In other places there’s a certain degree of disorganization of the text that requires you to be completely familiar with it in order to run it effectively. This comes to pass time to time; the designer has lived and breathed their adventure for months while any of us who have simply bought it to run and read and re-read it can never know it as well as the designer can. Thus, after entering the dungeon we get notes about a second entry point to the dungeon. I think, perhaps, it should be obvious to everyone that “Entering the Dungeon” comes after “Outside the Dungeon”, but not in the kind of stream of consciousness layout from a designer that knows the material inside and out. Likewise, somewhat later in the adventure we’ll get notes buried in a paragraph about how the second entry point is in this particular room being described right now. Perfect if you know the adventure inside and out and less perfect if that’s not the case; it just looks like throwing information in wherever … or almost a subcase of room 54 reacting to the inclusion in room 1 … in the description of room 54.
This is hardcore story mode 2e. It’s got a slapstick comedic element that, on going, that proves that the Mork Borg call is coming from the inside the house the entire time.
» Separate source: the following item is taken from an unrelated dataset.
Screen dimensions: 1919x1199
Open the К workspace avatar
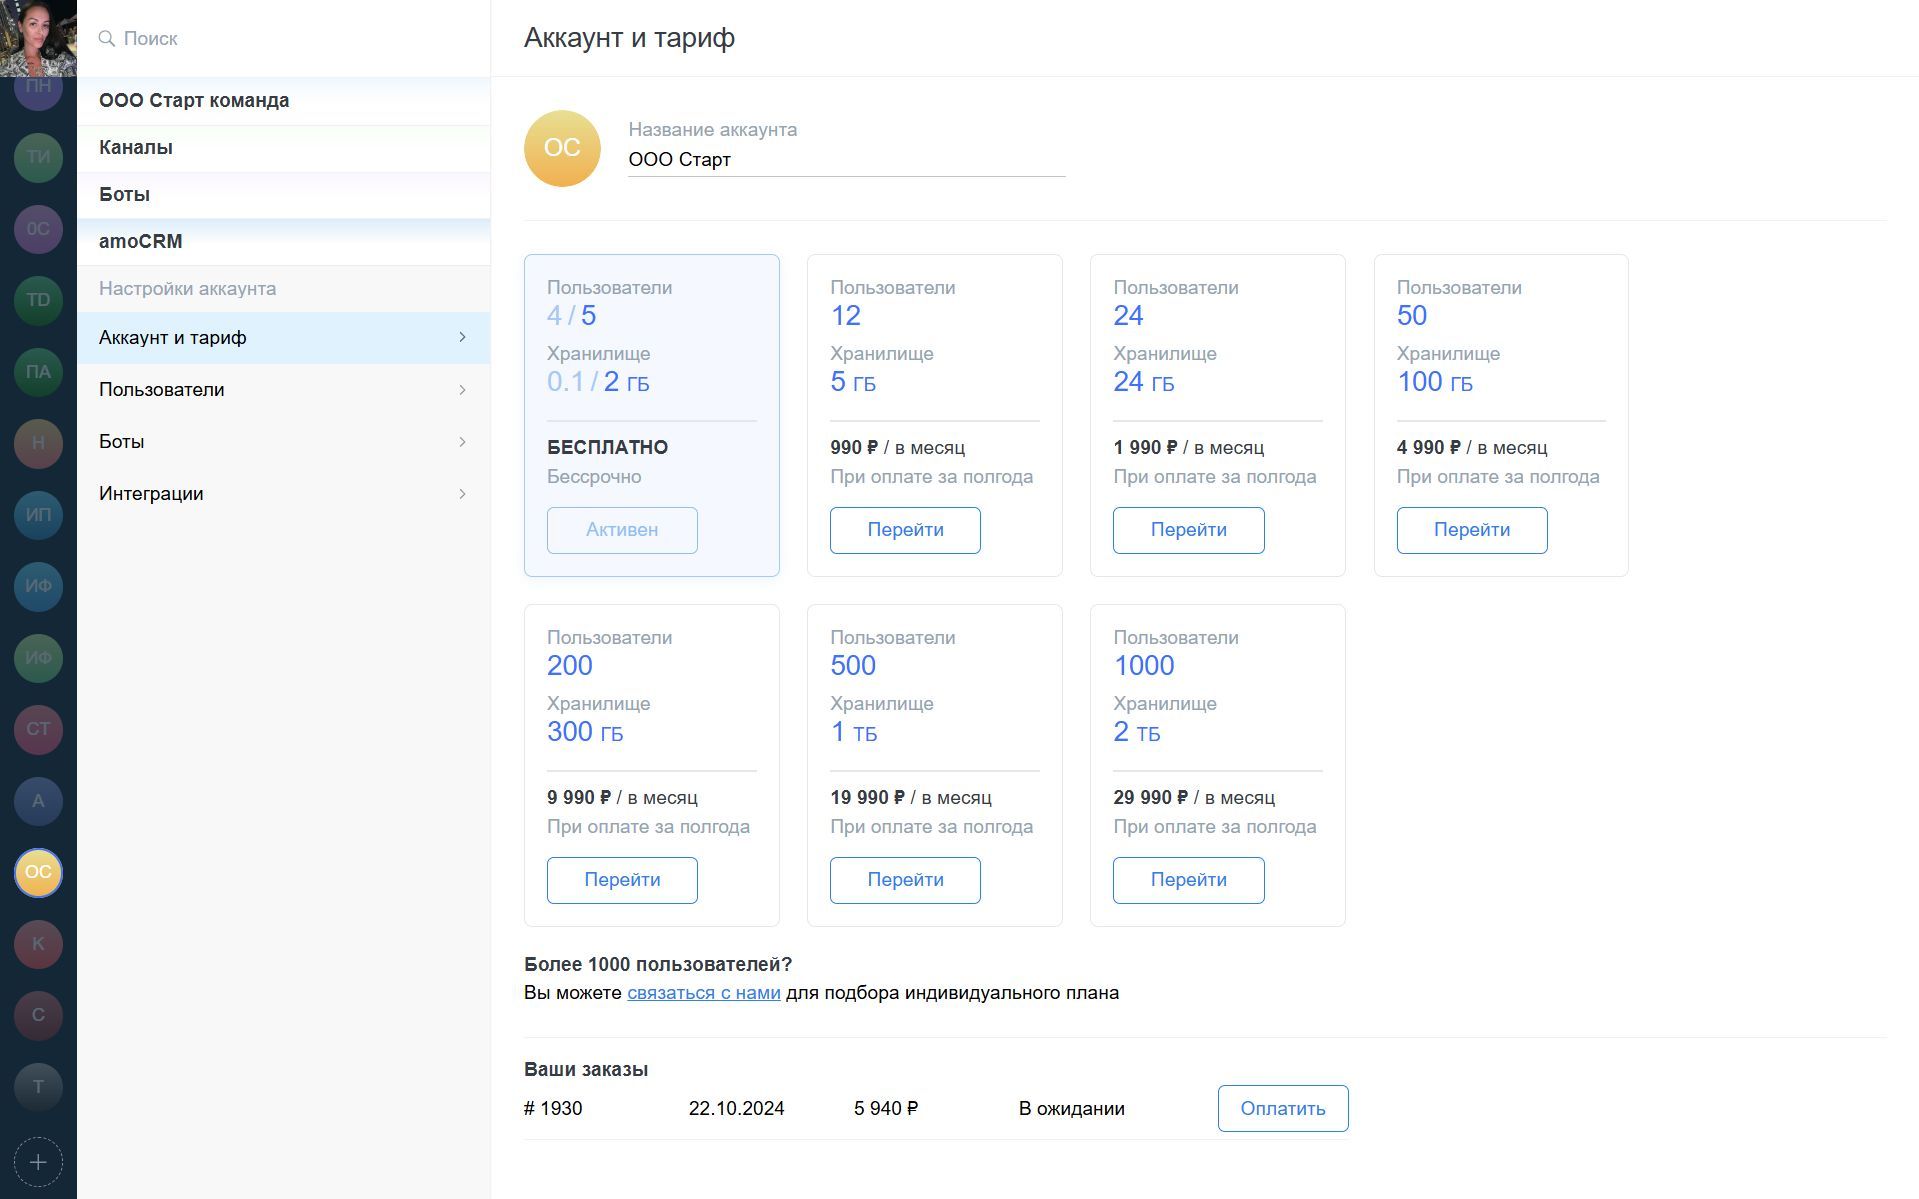(x=38, y=944)
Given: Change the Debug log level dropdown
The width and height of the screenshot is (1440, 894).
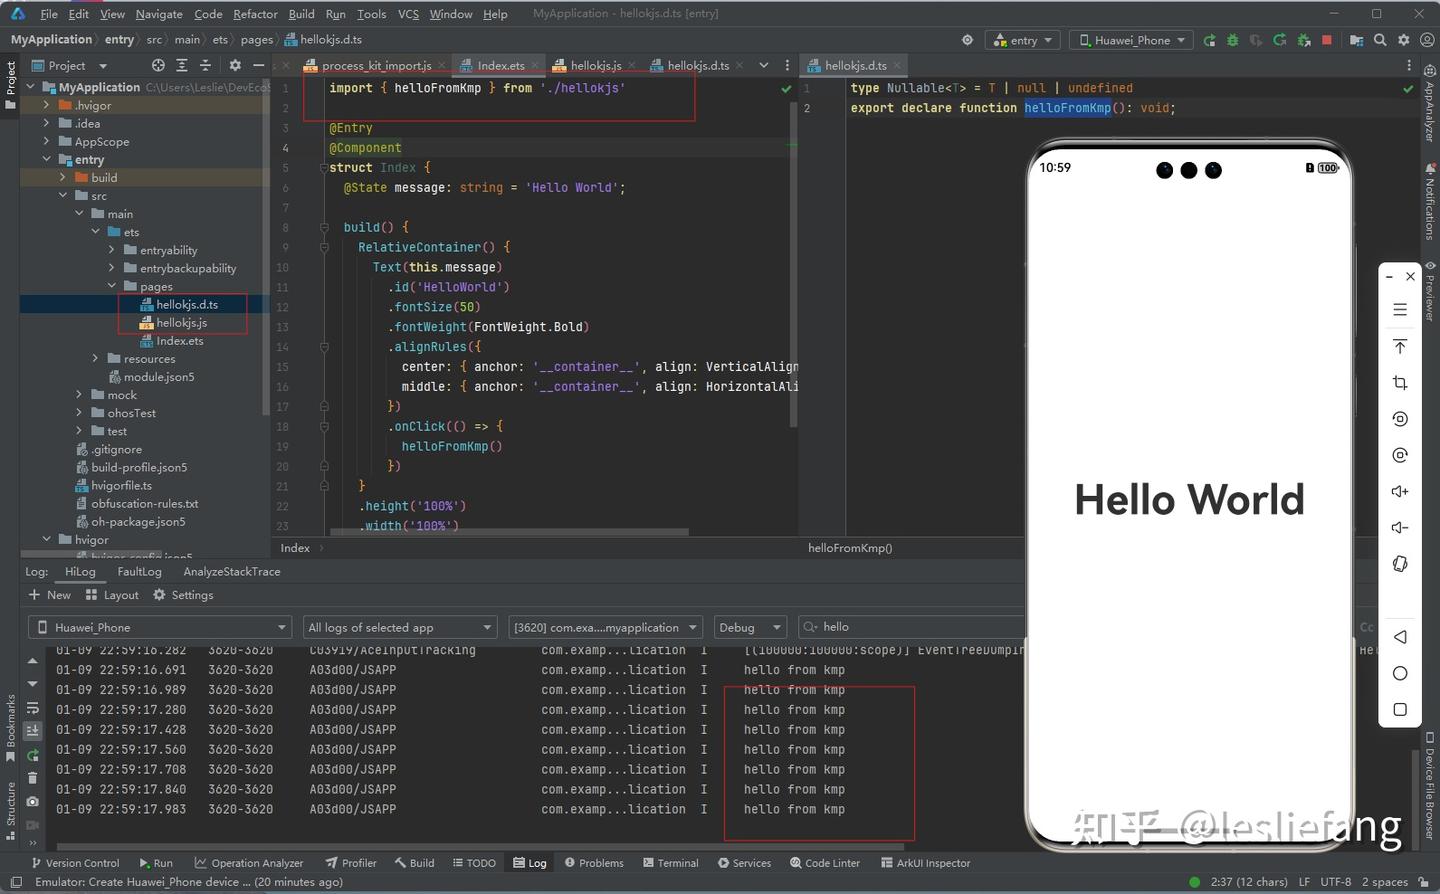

But, beyond these tonal baselines, it’s also not the easiest to follow and run with as a DM.
This is Pay What You Want at DriveThru with a suggested price of $1. The preview is five pages. You get to see the mudman attack. This is enough to show the conversational tone, asides, and sometimes decent imagery and sometimes purple imagery that is conveyed.
https://www.drivethrurpg.com/en/product/530935/son-of-a-lich?1892600
Perhaps the asides are a sign of villainy. It’s always the brainy psychopaths who want to show you how smart they are by telling you about everything.